The question that must be asked, in plain language, is: Do imperfect people deserve death for their imperfection?

But so often, in so many of these cases, the public brays for the blood of the flawed woman, whether or not she actually committed any vice. Once again, women’s bodies are the currency accepted at all outlets.

***

The point of all this is to argue against those who implicitly suggest I and others should avoid writing in defense of people like Jane Doe because they do not come to us as perfect victims, unsplattered by the blood of their traumas and abuses.

The word “oppression” is overused these days, or at least it is often poorly defined, and its widely varying degrees are collapsed into an irksome singularity that favors Tumblr’s brevity while doing little for empirical understanding. But if the word oppression means anything, part of that meaning surely is the fact that deep moral compromise becomes a way of life. To be a trans woman, even in this relatively enlightened time, entails hard choices. Dr. V’s invented doctorate was part of a whole invented history that was meant to hide her trans-ness from investors and golfers alike. Jane Doe’s story needs a fuller telling, meanwhile, but I would hardly be surprised if her violence was an unequal-but-opposite reaction to the institutional violence she had long been subjected to by the DCF.

Each case challenges us with some moral complications—gray areas that seem to obviate a black-and-white understanding of the situation. But moral complexity is often mistakenly seen as an impediment to moral clarity. Moral clarity is what prevents us from throwing our hands up at difficult situations and leaving them to the four winds of whatever nameless fate one chooses to believe in”: Karma, God’s will, “everything happens for a reason,” “just desserts.” Moral clarity would tell you that Jane Doe’s solitary confinement is a crime.
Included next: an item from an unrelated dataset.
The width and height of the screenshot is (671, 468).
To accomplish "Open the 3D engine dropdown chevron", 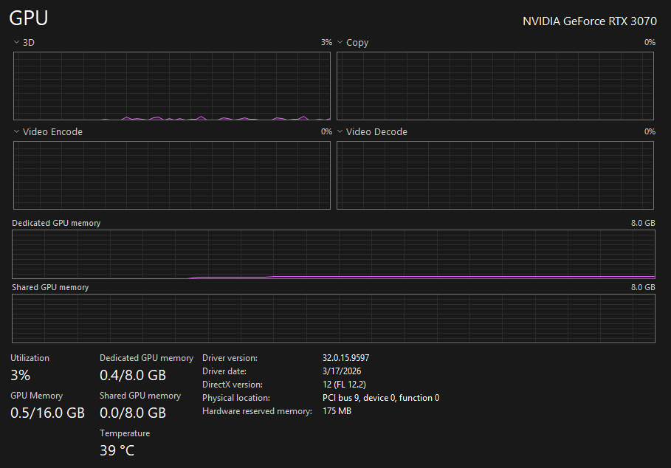I will (16, 42).
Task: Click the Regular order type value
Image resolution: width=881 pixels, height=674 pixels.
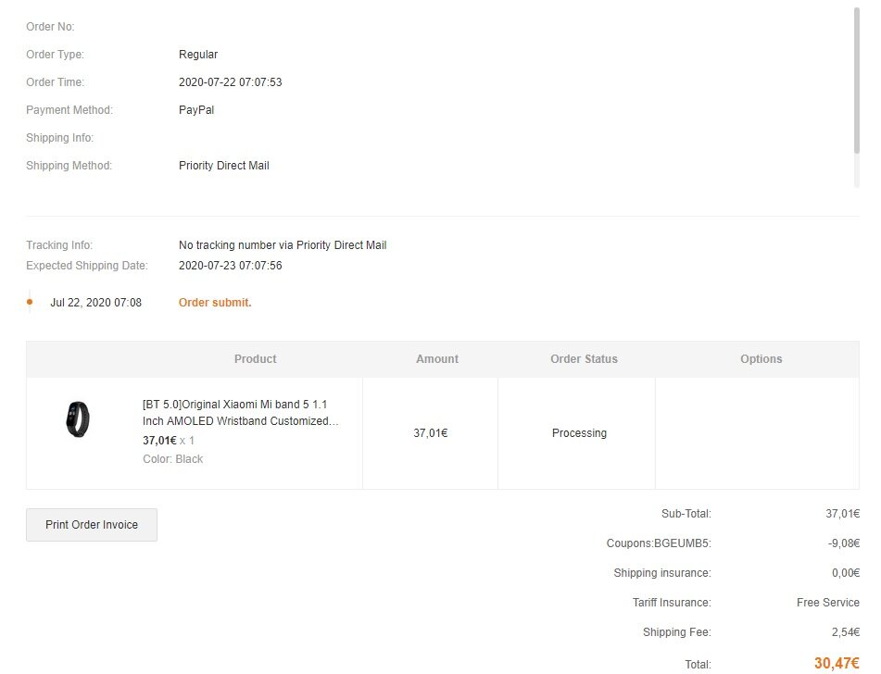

It would remind you that morality and justice belong to us all, not only to those with the luxury of perfection. It would remind you that no one deserves to die for their mistakes.

The rest can be sorted out, but we must resist the impulse to gin up cyber mob justice that condemns women like McDonald, Dr. V, Doe, or nameless others to death, while also remembering and affirming their humanity. This is what moral clarity is for.

We glory in fictional men whose moral compromises make them complex and interesting characters, blurring the line between “hero” and “anti-hero” into morally bankrupt irrelevance. We get the vapors over dark, brooding, gritty men. But when confronted with real, flesh-and-blood women who have had to make hard choices and whose moral scorecard includes more than a few red marks, suddenly, as if to guiltily make up for all those reruns of Mad Men or House of Cards, we barrage them with eye-for-an-eye invective.

In the cases of Dr. V, and now Jane Doe, this interacts violently with latent transmisogyny in our culture. In our pantheon of stereotypes, trans women are the trickster goddesses: inveterate deceivers forever lurking in the shadows of cisgender life, waiting to be slain once we are exposed to the light. Life imitates art, as they say.

But make no mistake. The fate of these trans women is a sentence that is laid down by our society to many cisgender women as well: Women are expected to be perfect upon our pedestals. The trick is that trans women and women of color are forever regarded as inherently imperfect.

Their stories deserve telling. Patriarchy flaws us, demands imperfection as the price of survival, and then condemns us to oblivion our purported immorality. We are not absolved of responsibility for our actions, to the extent our actions may actually be transgressions, but neither should we be condemned to death for them. We all deserve a chance to thrive.

If human dignity means something, then it is surely that.